His opposition became apparent when movements emerged for the creation of linguistic states such as Maharashtra, Gujarat, Tamil Nadu and Andhra Pradesh. When he finally agreed to the creation of these linguistic states under pressure from powerful mass movements, it was like he was forced to drink a poison.
Yet, as someone who valued democratic values that were still hegemonic then in Indian politics, he swallowed the bitter pill. He reserved his most dogged opposition for the creation of a Punjabi speaking state to the extent that it was only his death that prompted conditions for the creation of Punjab in 1966. For Nehru, it was this ideological obsession with centralisation as the key to Indian nationhood that fed his opposition to the linguistic reorganisation of states.
The Jan Sangh – the present-day BJP’s ideological predecessor – was always opposed to the reorganisation of states on linguistic basis on the grounds that recognising these diversities posed a threat to the creation of one unified Indian nationhood.
It is this ideological mindset that led the Jan Sangh to oppose the special status of Jammu and Kashmir from the very beginning, which Nehru had agreed to under historical compulsions. The current BJP-led government is advancing the Jan Sangh’s ideological agenda.

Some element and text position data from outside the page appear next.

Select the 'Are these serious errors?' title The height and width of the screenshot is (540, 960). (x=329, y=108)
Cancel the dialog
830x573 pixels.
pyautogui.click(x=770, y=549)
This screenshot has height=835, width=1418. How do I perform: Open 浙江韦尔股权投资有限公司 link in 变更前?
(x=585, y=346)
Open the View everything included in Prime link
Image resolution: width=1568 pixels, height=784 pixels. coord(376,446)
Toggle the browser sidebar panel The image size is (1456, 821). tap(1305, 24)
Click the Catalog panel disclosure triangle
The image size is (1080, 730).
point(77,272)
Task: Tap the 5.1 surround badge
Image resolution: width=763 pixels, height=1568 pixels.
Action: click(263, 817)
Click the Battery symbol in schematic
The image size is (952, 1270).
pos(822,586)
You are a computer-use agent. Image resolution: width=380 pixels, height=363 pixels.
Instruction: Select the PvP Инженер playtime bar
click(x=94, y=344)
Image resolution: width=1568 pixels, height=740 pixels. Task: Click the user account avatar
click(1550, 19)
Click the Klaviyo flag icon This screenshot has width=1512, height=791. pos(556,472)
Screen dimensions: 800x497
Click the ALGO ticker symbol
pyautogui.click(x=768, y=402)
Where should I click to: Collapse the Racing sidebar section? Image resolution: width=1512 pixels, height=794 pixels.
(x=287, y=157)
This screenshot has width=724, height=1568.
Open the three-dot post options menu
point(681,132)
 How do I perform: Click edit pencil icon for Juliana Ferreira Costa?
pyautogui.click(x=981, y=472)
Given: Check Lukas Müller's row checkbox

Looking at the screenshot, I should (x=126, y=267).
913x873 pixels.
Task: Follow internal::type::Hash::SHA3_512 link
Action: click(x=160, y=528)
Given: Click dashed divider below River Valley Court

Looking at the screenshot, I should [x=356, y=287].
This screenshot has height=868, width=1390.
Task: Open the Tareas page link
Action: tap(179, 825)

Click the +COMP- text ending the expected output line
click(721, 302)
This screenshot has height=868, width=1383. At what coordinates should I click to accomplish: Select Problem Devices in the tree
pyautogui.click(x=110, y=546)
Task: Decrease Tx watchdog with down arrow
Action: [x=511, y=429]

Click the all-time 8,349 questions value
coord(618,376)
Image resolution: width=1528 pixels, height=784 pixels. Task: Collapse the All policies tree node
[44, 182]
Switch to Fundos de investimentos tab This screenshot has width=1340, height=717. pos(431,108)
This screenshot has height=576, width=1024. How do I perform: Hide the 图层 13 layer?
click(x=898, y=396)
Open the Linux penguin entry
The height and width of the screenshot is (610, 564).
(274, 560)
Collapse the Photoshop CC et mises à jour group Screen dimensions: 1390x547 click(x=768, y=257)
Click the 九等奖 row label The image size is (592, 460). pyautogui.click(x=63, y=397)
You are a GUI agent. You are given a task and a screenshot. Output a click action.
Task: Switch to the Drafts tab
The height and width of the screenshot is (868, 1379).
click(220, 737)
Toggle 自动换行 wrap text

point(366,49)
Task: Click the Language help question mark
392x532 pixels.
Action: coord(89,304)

There are several differences between the Congress and the BJP but there is one strong ideological affinity between the two i.e. both view centralisation as the key for making one unified Indian nation even if conceptions of that nationhood differ. I
t is this underlying ideological affinity on centralising Indian nationhood which explains why some leading figures in the Congress party such as Karan Singh, Jyotiraditya Scindia, Janardhan Dwivedi, Milind Deora, Anil Shastri, Bhupinder Hooda, Bhubaneswar Kalita and Aditi Singh have unhesitatingly supported the BJP-led government’s Kashmir adventure.
Given the narratives of Indian nationalist historiography, it will require a massive degree of unlearning and relearning to acknowledge that India is a land of multiple nationalities, and that peace and sustainable development requires not an overcentralised form of governance dictated by a hyper-nationalist ideology but a federal form of accommodative governance in which special status for some parts of the federal entity is compatible with all nationalities living together with consent and not out of coercion.
It is only this vision that has the moral and intellectual power to question the BJP’s centralising agenda and the wavering elements within the Congress and other smaller parties which have supported the BJP-led government’s move to strip Jammu and Kashmir of its special status and indeed its position as a full-fledged state of the Indian Union.
Although the outcome of the constitutional contestation will have important short-term implications, it is the ideological contestation that will, in the long run, shape the future of India, including its constitutional governance.
Pritam Singh is a visiting scholar at Wolfson College, University of Oxford, and the author of Federalism, Nationalism and Development.